(Beginning of ENTRIES SHOWN)

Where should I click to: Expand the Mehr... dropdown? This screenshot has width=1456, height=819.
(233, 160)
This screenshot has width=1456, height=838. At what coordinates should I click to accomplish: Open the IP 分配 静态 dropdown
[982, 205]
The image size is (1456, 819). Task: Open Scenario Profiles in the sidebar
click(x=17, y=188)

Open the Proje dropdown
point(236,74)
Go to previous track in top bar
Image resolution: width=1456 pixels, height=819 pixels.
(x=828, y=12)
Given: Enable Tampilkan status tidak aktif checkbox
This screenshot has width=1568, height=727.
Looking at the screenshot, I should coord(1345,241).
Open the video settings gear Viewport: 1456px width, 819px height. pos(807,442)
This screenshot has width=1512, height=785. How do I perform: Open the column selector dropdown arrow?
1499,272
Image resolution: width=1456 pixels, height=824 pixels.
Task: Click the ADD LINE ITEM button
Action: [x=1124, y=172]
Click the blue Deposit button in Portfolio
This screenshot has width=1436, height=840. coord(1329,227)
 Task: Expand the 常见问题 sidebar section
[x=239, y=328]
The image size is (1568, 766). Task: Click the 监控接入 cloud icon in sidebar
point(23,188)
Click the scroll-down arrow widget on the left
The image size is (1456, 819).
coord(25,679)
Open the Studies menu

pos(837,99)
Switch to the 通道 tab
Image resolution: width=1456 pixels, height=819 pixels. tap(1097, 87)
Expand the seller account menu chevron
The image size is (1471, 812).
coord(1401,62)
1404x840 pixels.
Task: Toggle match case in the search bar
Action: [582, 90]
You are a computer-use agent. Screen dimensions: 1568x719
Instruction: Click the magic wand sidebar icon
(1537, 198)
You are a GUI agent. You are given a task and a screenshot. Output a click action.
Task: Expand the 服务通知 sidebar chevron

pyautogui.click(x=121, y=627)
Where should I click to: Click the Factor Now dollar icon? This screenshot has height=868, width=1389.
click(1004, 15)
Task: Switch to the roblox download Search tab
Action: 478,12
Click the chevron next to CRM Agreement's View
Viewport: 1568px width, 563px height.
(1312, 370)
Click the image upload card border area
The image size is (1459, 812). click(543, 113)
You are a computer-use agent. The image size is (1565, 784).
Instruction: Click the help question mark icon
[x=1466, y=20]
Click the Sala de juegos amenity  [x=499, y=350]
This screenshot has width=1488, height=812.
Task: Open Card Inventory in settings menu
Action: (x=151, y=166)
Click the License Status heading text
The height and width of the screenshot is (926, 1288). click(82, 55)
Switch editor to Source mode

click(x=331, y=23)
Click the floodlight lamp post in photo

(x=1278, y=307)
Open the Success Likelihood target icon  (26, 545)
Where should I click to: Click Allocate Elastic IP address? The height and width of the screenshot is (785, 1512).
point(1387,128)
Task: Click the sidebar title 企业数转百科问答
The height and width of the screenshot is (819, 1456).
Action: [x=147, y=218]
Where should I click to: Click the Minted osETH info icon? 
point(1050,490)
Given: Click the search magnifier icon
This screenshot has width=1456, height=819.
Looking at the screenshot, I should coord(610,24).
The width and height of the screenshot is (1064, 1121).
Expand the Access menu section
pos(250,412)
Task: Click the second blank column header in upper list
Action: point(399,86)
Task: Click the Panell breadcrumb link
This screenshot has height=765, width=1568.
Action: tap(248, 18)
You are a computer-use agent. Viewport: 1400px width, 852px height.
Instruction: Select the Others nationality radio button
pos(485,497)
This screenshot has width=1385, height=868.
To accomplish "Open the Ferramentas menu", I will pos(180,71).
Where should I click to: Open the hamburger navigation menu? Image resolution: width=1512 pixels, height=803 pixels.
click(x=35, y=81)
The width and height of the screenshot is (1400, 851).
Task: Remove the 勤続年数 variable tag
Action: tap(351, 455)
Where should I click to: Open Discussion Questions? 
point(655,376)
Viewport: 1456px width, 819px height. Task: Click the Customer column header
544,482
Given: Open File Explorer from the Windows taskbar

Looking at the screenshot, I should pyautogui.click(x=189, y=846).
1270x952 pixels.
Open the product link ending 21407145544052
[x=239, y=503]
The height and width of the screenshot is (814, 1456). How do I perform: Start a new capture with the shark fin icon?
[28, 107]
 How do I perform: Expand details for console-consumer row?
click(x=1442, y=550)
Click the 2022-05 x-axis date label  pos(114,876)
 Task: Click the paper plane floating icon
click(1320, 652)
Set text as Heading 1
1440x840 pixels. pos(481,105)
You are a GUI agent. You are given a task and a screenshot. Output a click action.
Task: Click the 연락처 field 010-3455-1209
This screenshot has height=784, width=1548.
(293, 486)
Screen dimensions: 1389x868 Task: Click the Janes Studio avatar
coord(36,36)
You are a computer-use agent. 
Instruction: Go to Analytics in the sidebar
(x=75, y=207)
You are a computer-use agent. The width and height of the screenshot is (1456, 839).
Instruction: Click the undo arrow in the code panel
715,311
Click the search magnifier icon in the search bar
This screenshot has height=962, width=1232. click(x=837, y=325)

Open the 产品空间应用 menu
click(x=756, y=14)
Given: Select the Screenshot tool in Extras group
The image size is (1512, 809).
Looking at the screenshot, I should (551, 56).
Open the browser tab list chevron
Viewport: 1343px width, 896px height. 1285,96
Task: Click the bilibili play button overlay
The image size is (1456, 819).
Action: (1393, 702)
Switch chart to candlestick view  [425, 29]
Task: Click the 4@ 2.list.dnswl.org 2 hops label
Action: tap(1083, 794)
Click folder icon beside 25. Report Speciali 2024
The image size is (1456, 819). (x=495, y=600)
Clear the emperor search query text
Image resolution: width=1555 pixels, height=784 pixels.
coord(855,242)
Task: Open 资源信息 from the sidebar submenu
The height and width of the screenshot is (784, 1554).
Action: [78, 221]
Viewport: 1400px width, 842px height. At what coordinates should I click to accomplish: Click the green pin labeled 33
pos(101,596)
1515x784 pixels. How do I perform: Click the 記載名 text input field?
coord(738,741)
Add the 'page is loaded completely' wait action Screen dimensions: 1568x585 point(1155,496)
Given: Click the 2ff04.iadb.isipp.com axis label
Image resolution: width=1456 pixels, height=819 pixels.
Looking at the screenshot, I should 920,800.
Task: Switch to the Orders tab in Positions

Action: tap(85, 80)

(End of ENTRIES SHOWN)

> [WHAT TO PRODUCE]: Retype the portion of the data above that starts on the line with "You are a computer-use agent. Screen" and finishes on the line with "Given: Click the search magnifier icon", including both of those lines.

> [EXERCISE RESPONSE]:
You are a computer-use agent. Screen dimensions: 1568x719
Instruction: Click the magic wand sidebar icon
(1537, 198)
You are a GUI agent. You are given a task and a screenshot. Output a click action.
Task: Expand the 服务通知 sidebar chevron

pyautogui.click(x=121, y=627)
Where should I click to: Click the Factor Now dollar icon? This screenshot has height=868, width=1389.
click(1004, 15)
Task: Switch to the roblox download Search tab
Action: 478,12
Click the chevron next to CRM Agreement's View
Viewport: 1568px width, 563px height.
(1312, 370)
Click the image upload card border area
The image size is (1459, 812). click(543, 113)
You are a computer-use agent. The image size is (1565, 784).
Instruction: Click the help question mark icon
[x=1466, y=20]
Click the Sala de juegos amenity  [x=499, y=350]
This screenshot has width=1488, height=812.
Task: Open Card Inventory in settings menu
Action: (x=151, y=166)
Click the License Status heading text
The height and width of the screenshot is (926, 1288). click(82, 55)
Switch editor to Source mode

click(x=331, y=23)
Click the floodlight lamp post in photo

(x=1278, y=307)
Open the Success Likelihood target icon  (26, 545)
Where should I click to: Click Allocate Elastic IP address? The height and width of the screenshot is (785, 1512).
point(1387,128)
Task: Click the sidebar title 企业数转百科问答
The height and width of the screenshot is (819, 1456).
Action: [x=147, y=218]
Where should I click to: Click the Minted osETH info icon? 
point(1050,490)
Given: Click the search magnifier icon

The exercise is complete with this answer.